Disco de estreia de uma das bandas que contribuiu em larga medida para o pop rock como o conhecemos hoje, Talking Heads:77 ainda soa fresco e actual.

Comecemos pela pergunta do elefante na sala – então isto não é um especial sobre o punk? Se sim, que raio estão os Talking Heads aqui a fazer? Pois bem, as razões são óbvias e históricas. Para começo de conversa, o primeiro concerto dos Talking Heads foi no mítico CBGB, a abrir para os Ramones. Eles foram uma das cinco grandes bandas a emergir do antro criado por Hilly Kristal (Television, Patti Smith Group, Ramones e Blondie sendo as restantes) destinado a ouvir-se música Country, BlueGrass, e Blues. O plano saiu completamente furado, já que a foi a trupe do punk rock e do new wave que encontrou a cave perdida na Bowery, e a transformou na sua segunda casa. A envolvência dos Talking Heads no aparecimento e desenvolvimento do punk foi portanto pertinente e crucial e é como tal que também selecionámos este álbum para o especial em curso.

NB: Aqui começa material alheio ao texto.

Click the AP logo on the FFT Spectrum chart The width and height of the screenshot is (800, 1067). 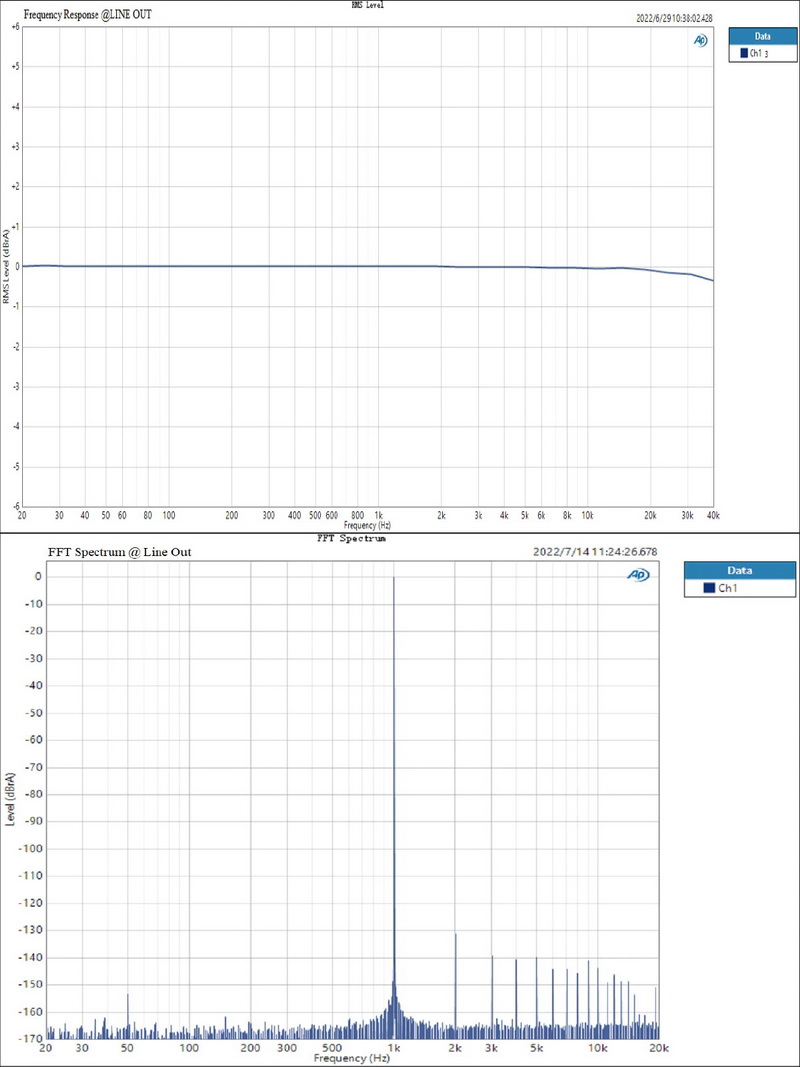tap(638, 575)
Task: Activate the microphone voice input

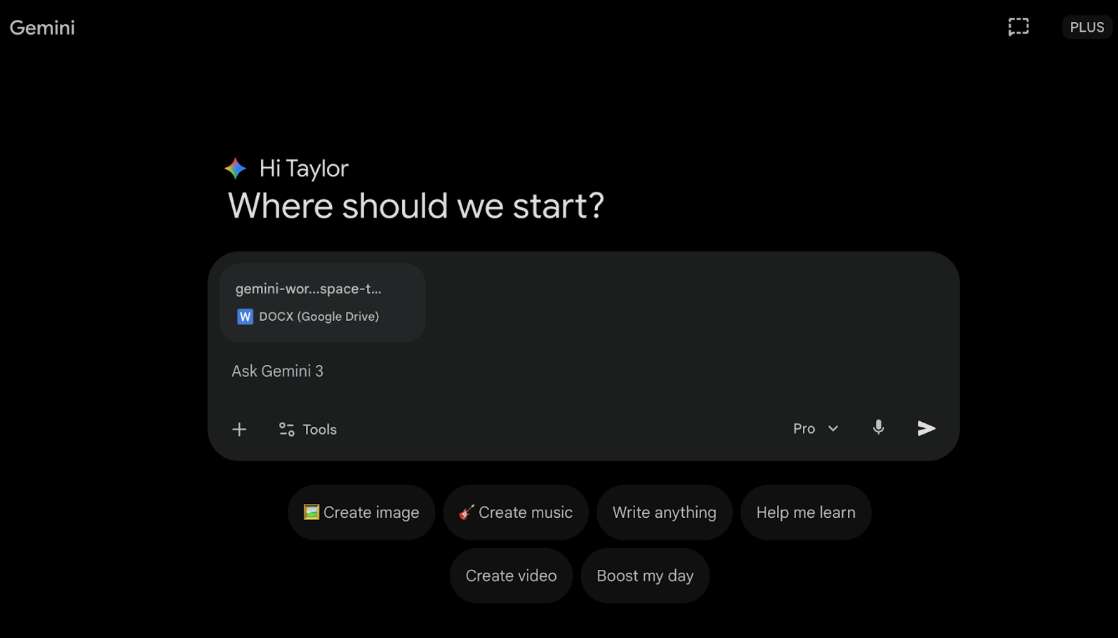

Entremos portanto no universo Talking Heads pela porta da frente – após dois anos em concertos (o primeiro referido acima foi em Junho de 1975, nos velhos tempos a coisa demorava um pouco mais…) eis que surge em Setembro de 1977 o álbum de estreia do grupo formado por David Byrne, Chris Frantz, Tina Weymouth e Jerry Harrison. Dois estudantes de arte, a namorada do segundo (que aprendeu a tocar baixo só porque não encontravam mais ninguém) e um baterista recrutado a outra banda. Em conjunto criaram um melting pot de estilos, indo beber aos seus comparsas punk que partilhavam palco de CBGB, a ritmos funk de Motown bem como a ritmos mais dançáveis patentes na música caribenha. Na teoria, nada fazia sentido, mas já sabemos como são estes miúdos que tiram cursos de arte, têm a mania de ver coisas onde os outros não vêm. E foi assim que Byrne e comparsas criaram algo realmente inovador – não é por acaso o nome new wave criado para rotular a coisa. A dúvida era mesmo se conseguiriam levar as suas invenções musicais a um público que, naquele momento, estava virado para outras coisas.

“Uh-Oh, Love Comes to Town” é o ponto de partida e começamos com um delírio pop, letra deconexa sobre enigmas e pistas misteriosas, de fácil digestão. Mas isso desaparece logo a seguir, “New Feeling” já traz mais água pela barba derivado das bruscas mudanças de ritmo, afinações de guitarra fora do normal, em espécie de free jazz mas com guitarras e sintetizadores em vez de trompetes e saxofones. A voz de Byrne com variações de tom e de intensidade, parecendo alguém à beira da insanidade. O esplendor da arte de ouvir elementos que parecem fora do sítio mas que tudo faz sentido no conjunto e nada como voltar atrás e ouvir novamente para ter uma percepção do que nos atingiu os tímpanos e descobrir outros detalhes que terão passado despercebido à primeira audição. Esta poderia ser a descrição perfeita de todo este álbum, recheado de detalhes dissonantes que se conjugam de forma totalmente inesperada.

O arranque de baixo e guitarra puro funk de “Who is it?” tem impacto imediato no corpo, apela ao movimento com urgência e as sinapses enviadas pelo cérebro chegam aos membros quase sem nos percebermos o que está a acontecer. “No Compassion” é música de três atos, todos diferentes, todos interligados, todos com a sua devida intensidade. Passamos para o lado B e ouvimos uma música sobre um livro. Ou será sobre uma garota? Antes de chegarmos duo final do álbum temos duas excelentes canções, “Don’t Worry About the Government”, atingindo o conforto da modernidade no seu nervo, e “First Week / Last Week” com uma ponte lá pelo meio de saxofone adornado por Byrne em registo perto do scat que se encontrava muito em jazz.

E então eis que entra “Psycho Killer” e “Pulled Up”. A primeira, muito possivelmente a mais conhecida da banda ainda hoje, a segunda a minha preferida. A primeira cheia de laivos artísticos, cantada em parte em francês, a segunda uma torrente de energia. A primeira a retratar os pensamentos de um serial killer, a segunda super positiva, agradecendo a quem ajudou o narrador a ser reconhecido. A primeira “I hate people when they’re not polite”, e a segunda “I was complaining, I was down in the dumps / I feel so strong now cause you pulled me up!”. As duas em conjunto forma um final incrível para um álbum incrível, que se ouve hoje, no ano da santa graça de dois mil e dezoito, com um prazer imensurável, como se tivesse sido lançado ontem.